Indeed, which is why every home should be forced to build a helipad.
Hilversum here (envious of utrecht) - I wish I hadn't needed to leave the US to live somewhere nice for me.
It would not take just 15 minutes by car, it would take another ten to park, but also if one person takes their car, how can they ask other people not to as well. It will take 30 minutes to driver now, and there won’t be parking as everyone drove.

Now upzone the city, oh dear it’s utter gridlock.

Edit: but actually forbidding the building of parking is just as misguided as requiring it. Did not initially see that it was actually proposed to be prohibited rather than simply not required.

> food deserts abound, and the main retail and entertainment areas are also lopsided on the east side of town, with the other being 4th street, which is more like a destination retail area

Have lived in SOMA for the past 9 years or so. No car. Works great.

To be fair I think of The Avenues and the Marina as almost another planet. It’s easier to get to Oakland than over there. Although I do run past the Marina every weekend, but most people don’t do weekly 16mile runs just for fun.

In my area most daily trips are easier by bicycle or public transit than by car. My gym is 15min by car, 12min by bicycle, 20min by bus, and 25min by foot away. During rush hour, which is when I go to the gym, that car trip easily turns into 20min+. I can literally outpace cars uphill on my bicycle thanks to slight fudging around red lights.

I think a lot of this gets solved if the city cracks down on crime and cleans up public transport. I've lived in downtown SF (5th and Mission) as well as across the Bay Area and avoided public transport other than Caltrain (even then, the SF station was not great) because of so much vagrancy, people doing drugs on the bus and metro, and just being worried about personal safety. I personally still didn't buy a car and just walked or took a Lyft/Uber most places in the end but I can see why many refuse to give up cars until public transport is safe enough for the average person who can afford an alternative.
Taxis are just awful for traffic: every journey they drive twice as far as a private car (need to drive to the customer first, then take them to destination) and they spend all day driving around, idling etc. Granted if they are actively driving around, they don't take parking spaces. But they increase congestion instead.
Surely the average deadhead to pickup leg is shorter than the occupied leg, right? If I think of my typical Uber experience, I’m often 3-6 minutes from being picked up and I think I’m usually in the Uber for 15-30 minutes (with occasional longer outliers and almost never a shorter outlier).
I agree, but I wonder what the counterfactual climate impact is for someone who takes a few taxi rides a week but without them would have to buy a car instead (which of course also then needs physical space for parking)
> the city is much easier to navigate by car.

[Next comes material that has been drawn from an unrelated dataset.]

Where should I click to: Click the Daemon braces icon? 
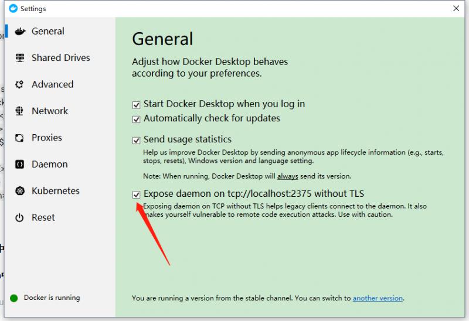pyautogui.click(x=19, y=165)
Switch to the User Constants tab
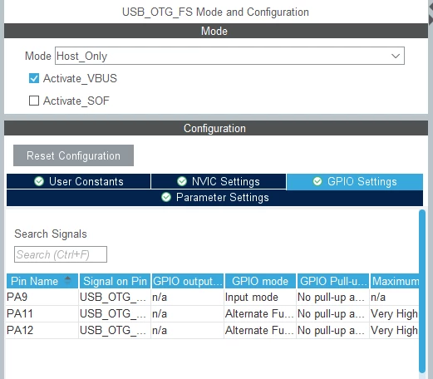Viewport: 433px width, 379px height. (78, 181)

Cities stop being "easy to navigate by car" when they have too many cars around. And car-congested streets are also very hostile to bikes and pedestrians, so it's very hard to correct the problem once it gets ingrained. So it makes sense to give the latter uses high priority, and keep car use as a rare exception.

Therefore, we should ban willing builders from delivering things their customers want.
One of the issues is that your car makes it harder for other people to get around by bike or bus, or walking.

Also, if you price street parking appropriately people don't need to circle for blocks.

Cars _are_ exclusive. They're one of those things where the more people get them, the worse the experience is for existing users. It makes sense to price their negative externalities appropriately.

San Francisco doesn’t have good transit.